Soldiers Angels has a form you can print to send to your soldier to help you decide what to include in care packages, because you also agree to send a package a month, along with a letter a week.
Innocently I sent off the form and my first few letters and figured that any day now I would hear from her.
I never did seek out the forum to see what other "angels" were talking about. I just continued to write my letters and wait for my first letter from Amanda.
As I said, you pledge to send one care package a month, and Soldiers Angels have some pre-packaged things you can order to be sent, and I did that, twice. I still waited for that first letter.
Somewhere in there, I asked for another soldier and was assigned another Amanda. I had high hopes that maybe this one would write, because her paper work had even less information than Amanda #1.
Now I was sending two letters a week and two packages a month. I finally write to my Soldiers Angel mentor and essentially got back a "Hey, it's not about you--it's about the soldiers." Turns out that it's not at all uncommon to never hear from your soldier. Essentially--how silly I was to expect that someone would answer.
I decided to check out the forums and see what others were saying. I didn't find anything about whether to expect mail or not, but I did find a suggestion that you might be able to find out about your soldier's unit by doing a google search on the address.

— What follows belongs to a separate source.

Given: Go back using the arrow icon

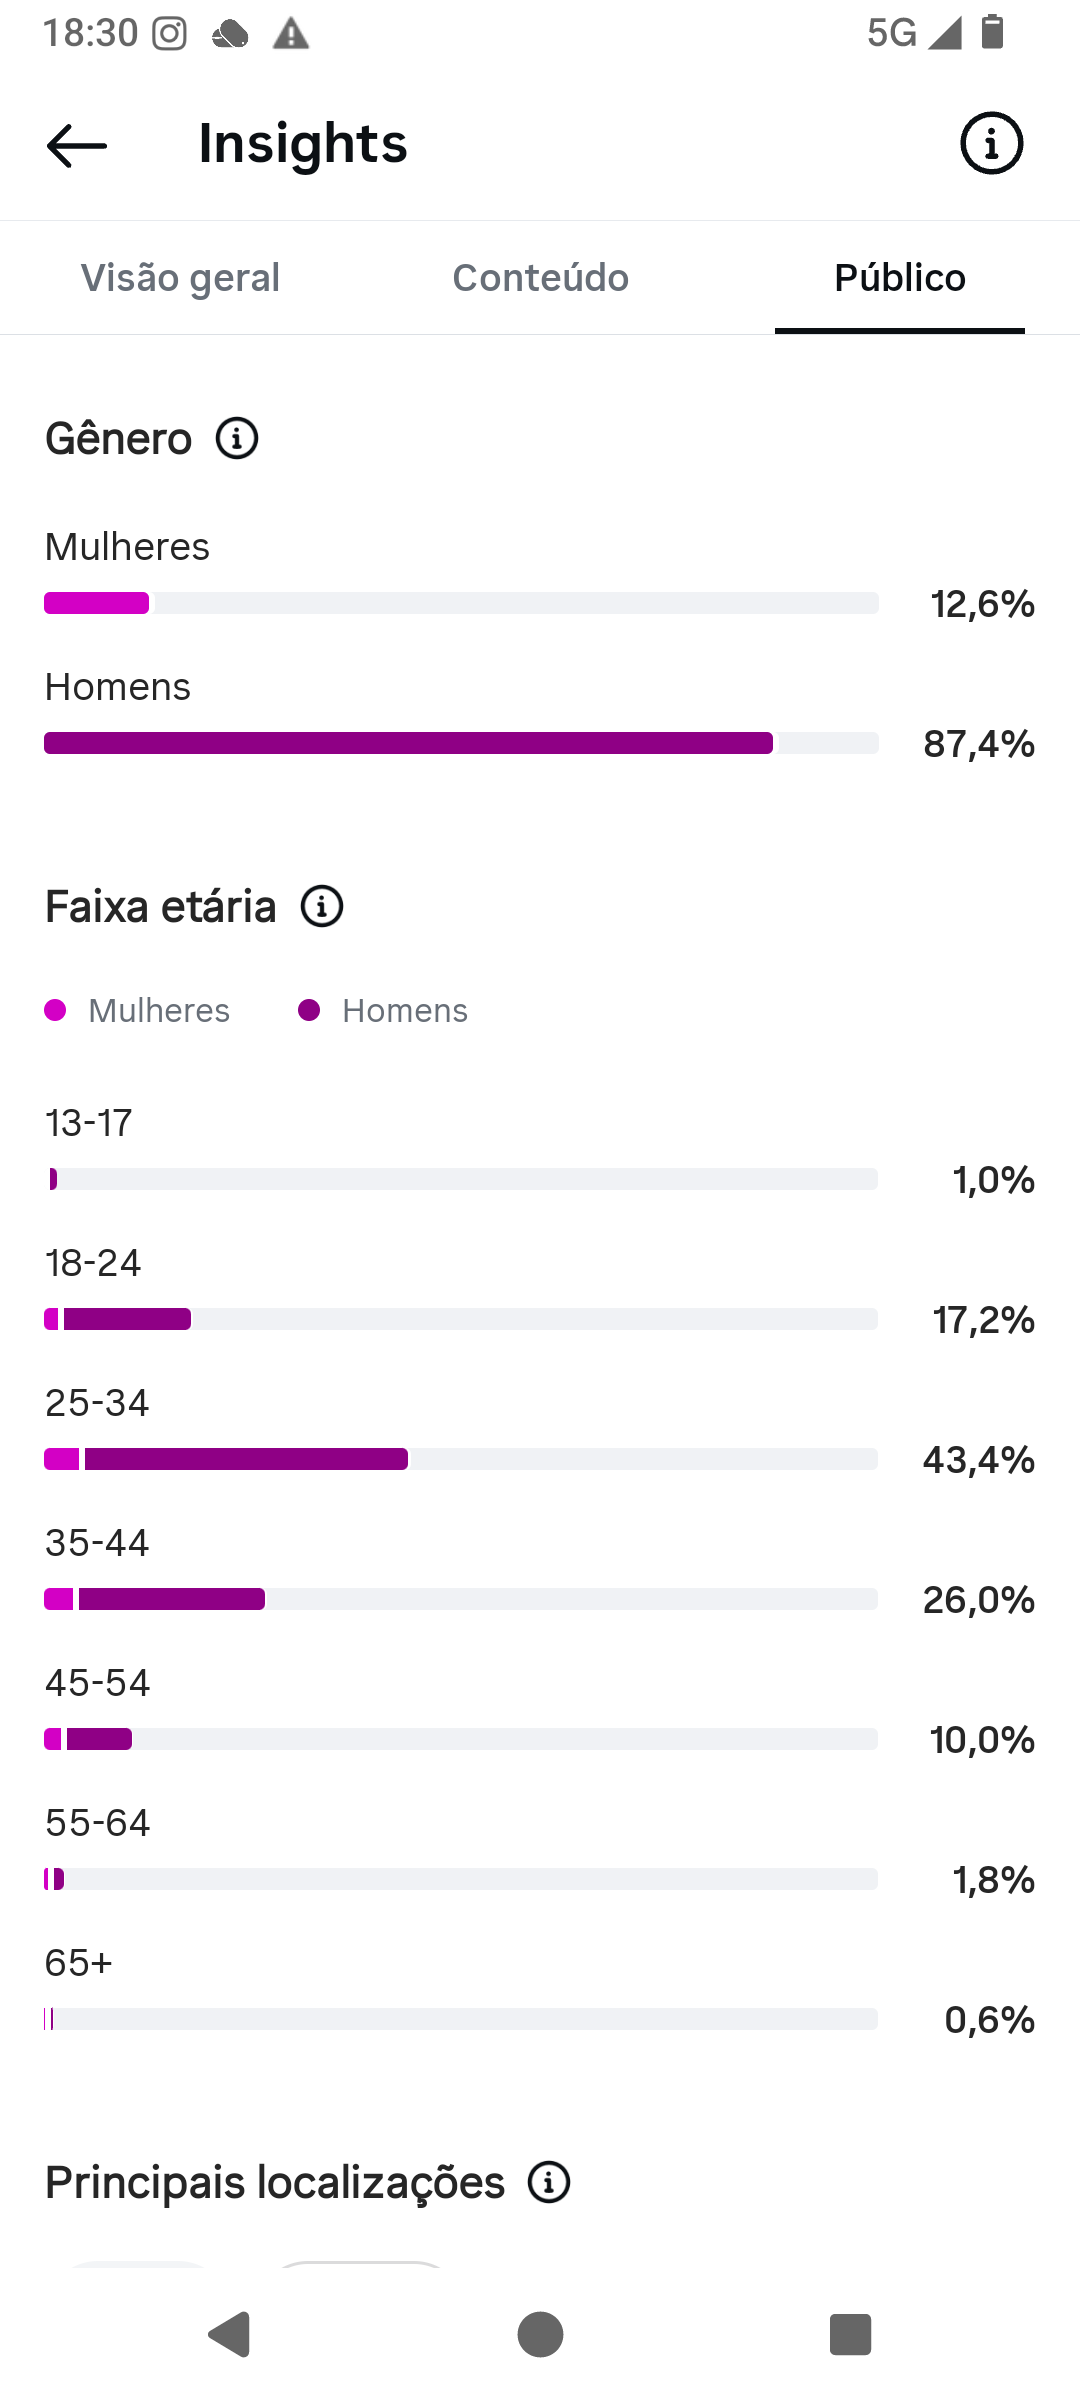Looking at the screenshot, I should point(77,145).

So I did. And low and behold, not only did I find out where her unit is, but I discovered they have a Facebook page! Not only that,but there are tons of photos on the page. I found out where they are from, how many in the unit and a bit about the kinds of jobs they are doing (working with natives to help rebuild schools, for one thing).

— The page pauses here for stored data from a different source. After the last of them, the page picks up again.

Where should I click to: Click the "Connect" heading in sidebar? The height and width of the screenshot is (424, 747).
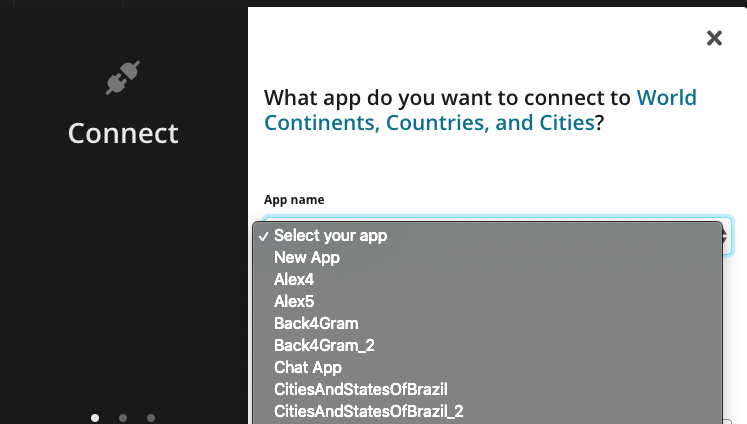pyautogui.click(x=123, y=133)
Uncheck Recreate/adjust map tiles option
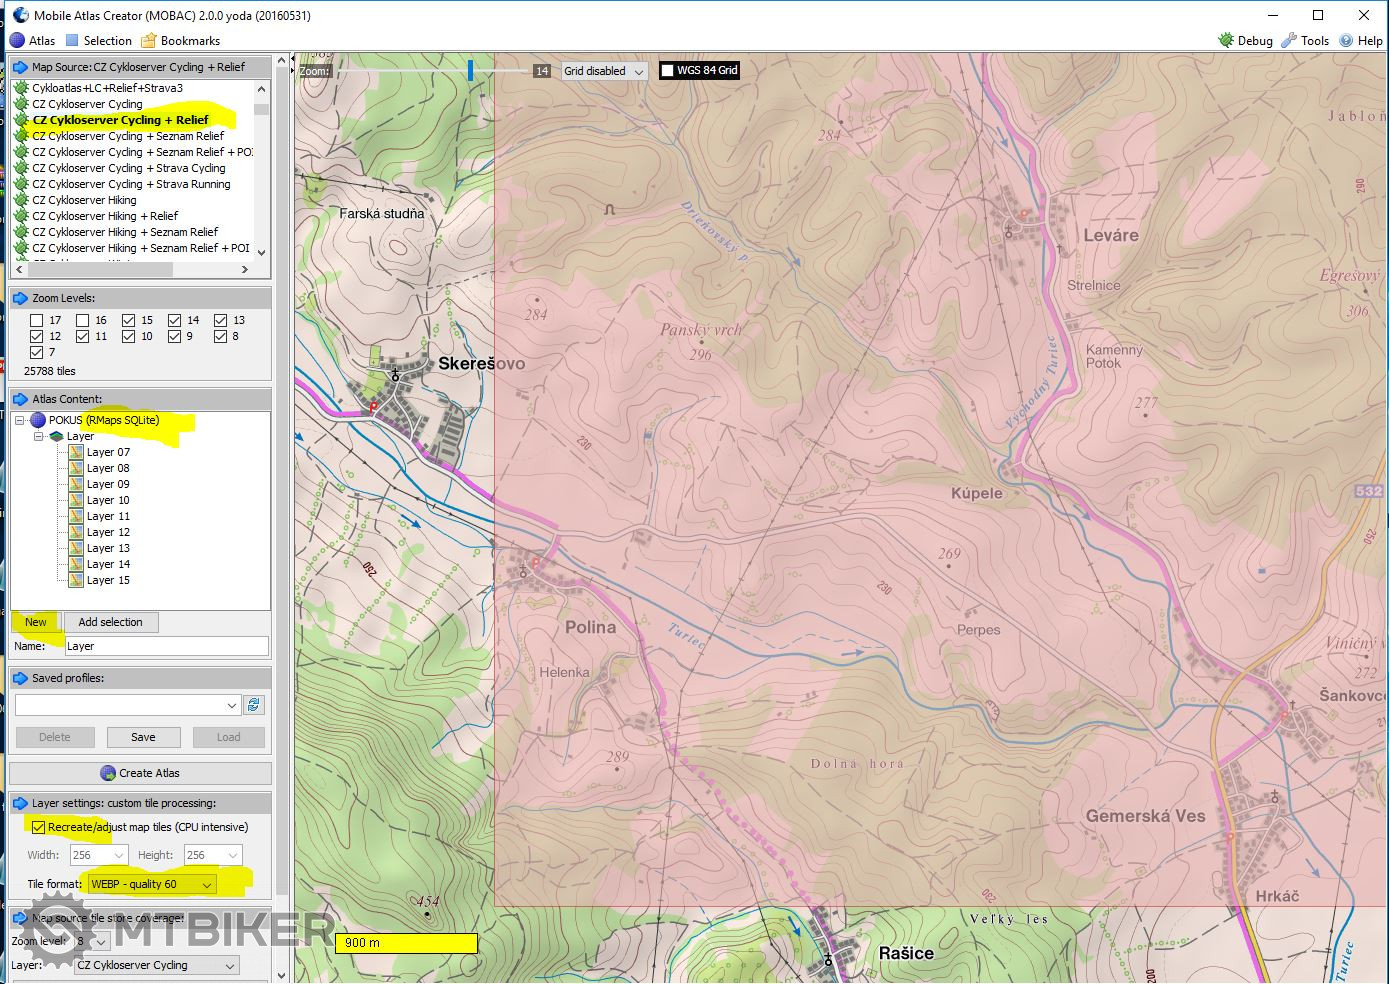The image size is (1389, 984). pyautogui.click(x=38, y=827)
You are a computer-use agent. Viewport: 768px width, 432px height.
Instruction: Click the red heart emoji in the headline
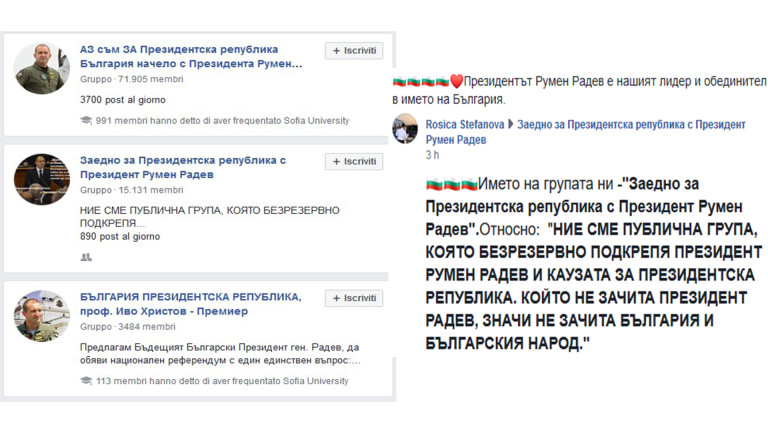tap(456, 81)
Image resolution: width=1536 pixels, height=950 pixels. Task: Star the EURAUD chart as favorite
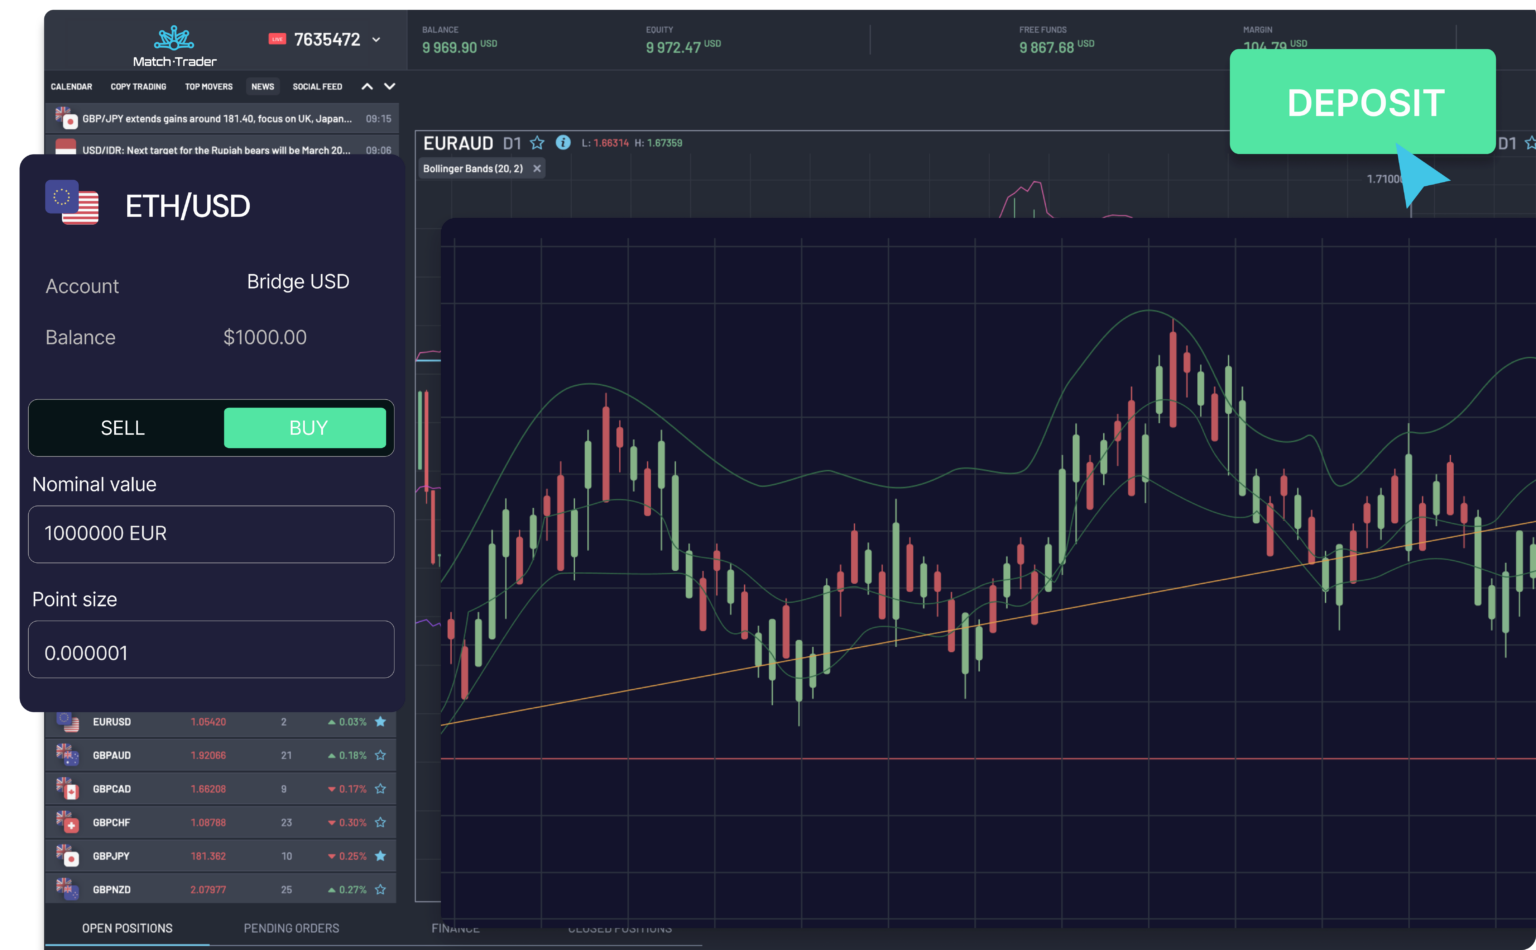click(537, 143)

I looked at each and every picture. Most were not identified at all, but I was able to view their camp, the room where there are lots of treadmills, the latrine, and the schedule of movies for July 1. There were two pictures of women with the same last name as my soldier. One of the pictures was identified as a different first name, but the other one was simply "SPC So-and-So." Hmmm...could this be my Amanda? I left a note on one of those, asking if this was Amanda (to date no response on that question).
Then this afternoon there was a huge amount of mail for me.

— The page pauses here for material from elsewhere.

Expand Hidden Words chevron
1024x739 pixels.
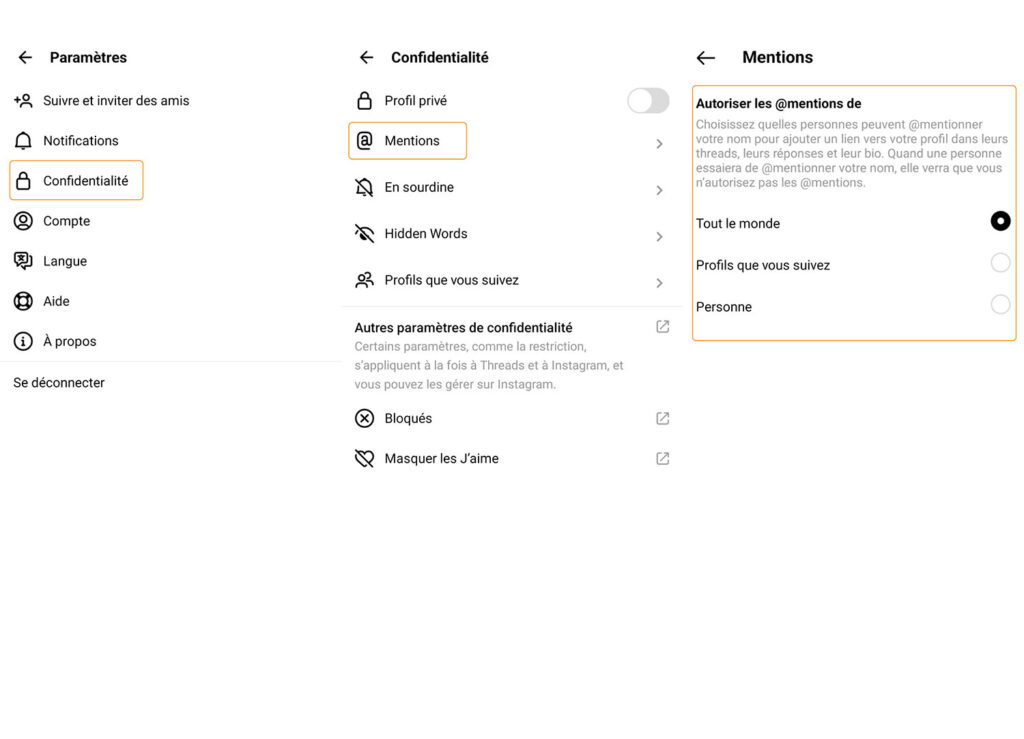coord(660,236)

It was exciting enough to get a letter from one of my Compassion kids and letters from some of my penpals, as well as five different postcards. But that envelope that I've put the red flash on is....a letter from Amanda 1!
Quite a nice letter, too. I now know how old she is (young enough to be my granddaughter), where she's from, how many are in her family, that she has a pit bull at home, what books she likes to read, and that she works in IT and says that if I send her my e-mail address, she will send me photos.
Yes, it's not about me--it's about the soldiers, but even I am surprised at how this one letter changes everything. She's now flesh and blood to me. I have someone to care about, to worry about. I found a set of books by her favorite author and ordered it to send to her in the package I'm making right now (gotta love that flat rate mail!)
I really don't need to hear from her any more. After all, she's in a war zone and might be a little too busy to write to a stranger on the other side of the world, but I know enough about her to know what to write about and what to send to her. It changes everything for me.Of course, I have already written a response. :)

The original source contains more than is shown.